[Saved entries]
----------------------------------------

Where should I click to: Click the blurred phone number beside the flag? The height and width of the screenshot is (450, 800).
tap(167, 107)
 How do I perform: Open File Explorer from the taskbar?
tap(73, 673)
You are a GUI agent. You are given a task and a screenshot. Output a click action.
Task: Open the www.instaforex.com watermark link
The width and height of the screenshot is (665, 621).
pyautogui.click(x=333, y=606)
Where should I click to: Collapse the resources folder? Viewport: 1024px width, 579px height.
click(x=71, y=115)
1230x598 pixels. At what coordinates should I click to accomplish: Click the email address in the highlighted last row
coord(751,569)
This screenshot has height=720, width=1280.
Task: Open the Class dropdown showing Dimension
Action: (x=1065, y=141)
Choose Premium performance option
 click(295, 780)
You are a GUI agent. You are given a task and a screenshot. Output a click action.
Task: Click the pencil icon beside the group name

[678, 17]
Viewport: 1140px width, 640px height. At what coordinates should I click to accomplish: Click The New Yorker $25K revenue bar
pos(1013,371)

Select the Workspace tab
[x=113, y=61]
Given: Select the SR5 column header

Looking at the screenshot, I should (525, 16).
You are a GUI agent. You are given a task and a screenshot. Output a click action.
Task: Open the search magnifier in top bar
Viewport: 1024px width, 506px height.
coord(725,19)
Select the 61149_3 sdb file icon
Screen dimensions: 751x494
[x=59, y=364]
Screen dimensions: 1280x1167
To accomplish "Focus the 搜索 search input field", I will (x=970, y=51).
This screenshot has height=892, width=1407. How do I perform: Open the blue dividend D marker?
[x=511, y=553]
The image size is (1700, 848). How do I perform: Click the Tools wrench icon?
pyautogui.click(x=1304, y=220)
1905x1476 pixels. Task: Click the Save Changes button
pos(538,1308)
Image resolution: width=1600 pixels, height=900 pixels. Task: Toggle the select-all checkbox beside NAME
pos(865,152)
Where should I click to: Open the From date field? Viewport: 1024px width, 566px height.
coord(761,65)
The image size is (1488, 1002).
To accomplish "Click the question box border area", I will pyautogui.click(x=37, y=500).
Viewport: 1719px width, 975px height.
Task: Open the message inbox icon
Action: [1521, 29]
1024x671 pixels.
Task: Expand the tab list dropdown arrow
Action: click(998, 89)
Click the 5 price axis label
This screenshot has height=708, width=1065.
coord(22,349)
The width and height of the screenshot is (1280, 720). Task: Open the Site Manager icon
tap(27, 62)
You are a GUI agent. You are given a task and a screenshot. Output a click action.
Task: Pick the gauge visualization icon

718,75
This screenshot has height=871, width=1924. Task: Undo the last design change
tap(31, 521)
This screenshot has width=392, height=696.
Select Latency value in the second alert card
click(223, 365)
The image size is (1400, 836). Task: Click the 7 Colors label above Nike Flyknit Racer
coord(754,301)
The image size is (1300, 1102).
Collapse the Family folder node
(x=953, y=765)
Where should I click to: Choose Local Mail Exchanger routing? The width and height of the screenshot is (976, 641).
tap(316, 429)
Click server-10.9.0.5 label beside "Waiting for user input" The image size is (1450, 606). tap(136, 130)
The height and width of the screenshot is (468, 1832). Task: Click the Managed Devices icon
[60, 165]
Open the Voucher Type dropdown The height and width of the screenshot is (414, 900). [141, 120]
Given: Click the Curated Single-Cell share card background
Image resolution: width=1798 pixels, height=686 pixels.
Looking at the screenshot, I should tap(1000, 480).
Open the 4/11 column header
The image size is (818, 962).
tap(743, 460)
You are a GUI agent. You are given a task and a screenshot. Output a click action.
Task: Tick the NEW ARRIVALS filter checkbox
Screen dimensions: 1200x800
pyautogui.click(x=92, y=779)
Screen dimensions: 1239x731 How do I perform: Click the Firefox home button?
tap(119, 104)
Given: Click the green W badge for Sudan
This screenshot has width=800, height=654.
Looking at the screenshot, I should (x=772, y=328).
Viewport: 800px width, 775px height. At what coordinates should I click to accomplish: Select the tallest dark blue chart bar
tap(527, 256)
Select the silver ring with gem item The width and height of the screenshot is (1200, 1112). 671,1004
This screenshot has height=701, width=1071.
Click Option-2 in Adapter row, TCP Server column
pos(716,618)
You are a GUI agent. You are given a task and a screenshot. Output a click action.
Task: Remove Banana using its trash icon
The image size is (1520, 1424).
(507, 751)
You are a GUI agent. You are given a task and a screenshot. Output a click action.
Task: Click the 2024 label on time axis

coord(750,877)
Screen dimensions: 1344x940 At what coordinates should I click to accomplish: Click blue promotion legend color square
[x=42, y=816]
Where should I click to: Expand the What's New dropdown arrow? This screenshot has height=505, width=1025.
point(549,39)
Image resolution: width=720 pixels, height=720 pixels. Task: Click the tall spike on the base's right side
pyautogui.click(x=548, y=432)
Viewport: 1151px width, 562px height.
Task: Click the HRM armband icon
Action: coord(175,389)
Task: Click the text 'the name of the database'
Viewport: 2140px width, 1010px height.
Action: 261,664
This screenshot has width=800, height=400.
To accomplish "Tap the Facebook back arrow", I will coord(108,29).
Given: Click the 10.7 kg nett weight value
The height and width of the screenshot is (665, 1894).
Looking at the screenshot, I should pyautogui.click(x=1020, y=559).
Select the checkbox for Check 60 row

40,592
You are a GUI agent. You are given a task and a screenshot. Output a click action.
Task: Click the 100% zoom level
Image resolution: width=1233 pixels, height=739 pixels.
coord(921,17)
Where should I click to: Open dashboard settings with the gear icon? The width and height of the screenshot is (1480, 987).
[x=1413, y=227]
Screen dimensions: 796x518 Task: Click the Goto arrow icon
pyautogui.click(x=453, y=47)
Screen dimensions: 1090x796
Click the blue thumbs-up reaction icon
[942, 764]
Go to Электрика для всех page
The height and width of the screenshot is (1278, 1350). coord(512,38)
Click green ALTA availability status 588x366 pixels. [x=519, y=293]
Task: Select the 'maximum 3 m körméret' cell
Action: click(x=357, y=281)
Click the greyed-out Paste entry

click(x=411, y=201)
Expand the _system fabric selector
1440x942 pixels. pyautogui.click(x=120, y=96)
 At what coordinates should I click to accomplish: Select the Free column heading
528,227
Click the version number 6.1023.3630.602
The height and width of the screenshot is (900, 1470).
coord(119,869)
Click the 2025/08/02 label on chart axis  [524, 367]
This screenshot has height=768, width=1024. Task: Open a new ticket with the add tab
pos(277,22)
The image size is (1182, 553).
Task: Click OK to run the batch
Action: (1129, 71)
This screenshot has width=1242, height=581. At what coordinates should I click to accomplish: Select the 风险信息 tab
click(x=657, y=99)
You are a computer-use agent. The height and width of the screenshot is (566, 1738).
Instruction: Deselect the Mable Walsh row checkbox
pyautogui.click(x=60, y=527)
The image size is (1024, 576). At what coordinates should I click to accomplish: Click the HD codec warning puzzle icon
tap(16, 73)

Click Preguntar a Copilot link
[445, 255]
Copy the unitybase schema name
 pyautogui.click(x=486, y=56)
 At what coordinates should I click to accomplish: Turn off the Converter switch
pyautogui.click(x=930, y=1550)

----------------------------------------

Exercise directions:
Every entry above should come back exactly as written.

The completed task:
Where should I click to: Click the blurred phone number beside the flag? The height and width of the screenshot is (450, 800).
tap(167, 107)
 How do I perform: Open File Explorer from the taskbar?
tap(73, 673)
You are a GUI agent. You are given a task and a screenshot. Output a click action.
Task: Open the www.instaforex.com watermark link
The width and height of the screenshot is (665, 621).
pyautogui.click(x=333, y=606)
Where should I click to: Collapse the resources folder? Viewport: 1024px width, 579px height.
click(x=71, y=115)
1230x598 pixels. At what coordinates should I click to accomplish: Click the email address in the highlighted last row
coord(751,569)
This screenshot has height=720, width=1280.
Task: Open the Class dropdown showing Dimension
Action: (x=1065, y=141)
Choose Premium performance option
 click(295, 780)
You are a GUI agent. You are given a task and a screenshot. Output a click action.
Task: Click the pencil icon beside the group name

[678, 17]
Viewport: 1140px width, 640px height. At what coordinates should I click to accomplish: Click The New Yorker $25K revenue bar
pos(1013,371)

Select the Workspace tab
[x=113, y=61]
Given: Select the SR5 column header

Looking at the screenshot, I should (525, 16).
You are a GUI agent. You are given a task and a screenshot. Output a click action.
Task: Open the search magnifier in top bar
Viewport: 1024px width, 506px height.
coord(725,19)
Select the 61149_3 sdb file icon
Screen dimensions: 751x494
[x=59, y=364]
Screen dimensions: 1280x1167
To accomplish "Focus the 搜索 search input field", I will (x=970, y=51).
This screenshot has height=892, width=1407. How do I perform: Open the blue dividend D marker?
[x=511, y=553]
The image size is (1700, 848). How do I perform: Click the Tools wrench icon?
pyautogui.click(x=1304, y=220)
1905x1476 pixels. Task: Click the Save Changes button
pos(538,1308)
Image resolution: width=1600 pixels, height=900 pixels. Task: Toggle the select-all checkbox beside NAME
pos(865,152)
Where should I click to: Open the From date field? Viewport: 1024px width, 566px height.
coord(761,65)
The image size is (1488, 1002).
To accomplish "Click the question box border area", I will pyautogui.click(x=37, y=500).
Viewport: 1719px width, 975px height.
Task: Open the message inbox icon
Action: [1521, 29]
1024x671 pixels.
Task: Expand the tab list dropdown arrow
Action: click(998, 89)
Click the 5 price axis label
This screenshot has height=708, width=1065.
coord(22,349)
The width and height of the screenshot is (1280, 720). Task: Open the Site Manager icon
tap(27, 62)
You are a GUI agent. You are given a task and a screenshot. Output a click action.
Task: Pick the gauge visualization icon

718,75
This screenshot has height=871, width=1924. Task: Undo the last design change
tap(31, 521)
This screenshot has width=392, height=696.
Select Latency value in the second alert card
click(223, 365)
The image size is (1400, 836). Task: Click the 7 Colors label above Nike Flyknit Racer
coord(754,301)
The image size is (1300, 1102).
Collapse the Family folder node
(x=953, y=765)
Where should I click to: Choose Local Mail Exchanger routing? The width and height of the screenshot is (976, 641).
tap(316, 429)
Click server-10.9.0.5 label beside "Waiting for user input" The image size is (1450, 606). tap(136, 130)
The height and width of the screenshot is (468, 1832). Task: Click the Managed Devices icon
[60, 165]
Open the Voucher Type dropdown The height and width of the screenshot is (414, 900). [141, 120]
Given: Click the Curated Single-Cell share card background
Image resolution: width=1798 pixels, height=686 pixels.
Looking at the screenshot, I should tap(1000, 480).
Open the 4/11 column header
The image size is (818, 962).
tap(743, 460)
You are a GUI agent. You are given a task and a screenshot. Output a click action.
Task: Tick the NEW ARRIVALS filter checkbox
Screen dimensions: 1200x800
pyautogui.click(x=92, y=779)
Screen dimensions: 1239x731 How do I perform: Click the Firefox home button?
tap(119, 104)
Given: Click the green W badge for Sudan
This screenshot has width=800, height=654.
Looking at the screenshot, I should (x=772, y=328).
Viewport: 800px width, 775px height. At what coordinates should I click to accomplish: Select the tallest dark blue chart bar
tap(527, 256)
Select the silver ring with gem item The width and height of the screenshot is (1200, 1112). 671,1004
This screenshot has height=701, width=1071.
Click Option-2 in Adapter row, TCP Server column
pos(716,618)
You are a GUI agent. You are given a task and a screenshot. Output a click action.
Task: Remove Banana using its trash icon
The image size is (1520, 1424).
(507, 751)
You are a GUI agent. You are given a task and a screenshot. Output a click action.
Task: Click the 2024 label on time axis

coord(750,877)
Screen dimensions: 1344x940 At what coordinates should I click to accomplish: Click blue promotion legend color square
[x=42, y=816]
Where should I click to: Expand the What's New dropdown arrow? This screenshot has height=505, width=1025.
point(549,39)
Image resolution: width=720 pixels, height=720 pixels. Task: Click the tall spike on the base's right side
pyautogui.click(x=548, y=432)
Viewport: 1151px width, 562px height.
Task: Click the HRM armband icon
Action: coord(175,389)
Task: Click the text 'the name of the database'
Viewport: 2140px width, 1010px height.
Action: 261,664
This screenshot has width=800, height=400.
To accomplish "Tap the Facebook back arrow", I will coord(108,29).
Given: Click the 10.7 kg nett weight value
The height and width of the screenshot is (665, 1894).
Looking at the screenshot, I should pyautogui.click(x=1020, y=559).
Select the checkbox for Check 60 row

40,592
You are a GUI agent. You are given a task and a screenshot. Output a click action.
Task: Click the 100% zoom level
Image resolution: width=1233 pixels, height=739 pixels.
coord(921,17)
Where should I click to: Open dashboard settings with the gear icon? The width and height of the screenshot is (1480, 987).
[x=1413, y=227]
Screen dimensions: 796x518 Task: Click the Goto arrow icon
pyautogui.click(x=453, y=47)
Screen dimensions: 1090x796
Click the blue thumbs-up reaction icon
[942, 764]
Go to Электрика для всех page
The height and width of the screenshot is (1278, 1350). coord(512,38)
Click green ALTA availability status 588x366 pixels. [x=519, y=293]
Task: Select the 'maximum 3 m körméret' cell
Action: click(x=357, y=281)
Click the greyed-out Paste entry

click(x=411, y=201)
Expand the _system fabric selector
1440x942 pixels. pyautogui.click(x=120, y=96)
 At what coordinates should I click to accomplish: Select the Free column heading
528,227
Click the version number 6.1023.3630.602
The height and width of the screenshot is (900, 1470).
coord(119,869)
Click the 2025/08/02 label on chart axis  [524, 367]
This screenshot has height=768, width=1024. Task: Open a new ticket with the add tab
pos(277,22)
The image size is (1182, 553).
Task: Click OK to run the batch
Action: (1129, 71)
This screenshot has width=1242, height=581. At what coordinates should I click to accomplish: Select the 风险信息 tab
click(x=657, y=99)
You are a computer-use agent. The height and width of the screenshot is (566, 1738).
Instruction: Deselect the Mable Walsh row checkbox
pyautogui.click(x=60, y=527)
The image size is (1024, 576). At what coordinates should I click to accomplish: Click the HD codec warning puzzle icon
tap(16, 73)

Click Preguntar a Copilot link
[445, 255]
Copy the unitybase schema name
 pyautogui.click(x=486, y=56)
 At what coordinates should I click to accomplish: Turn off the Converter switch
pyautogui.click(x=930, y=1550)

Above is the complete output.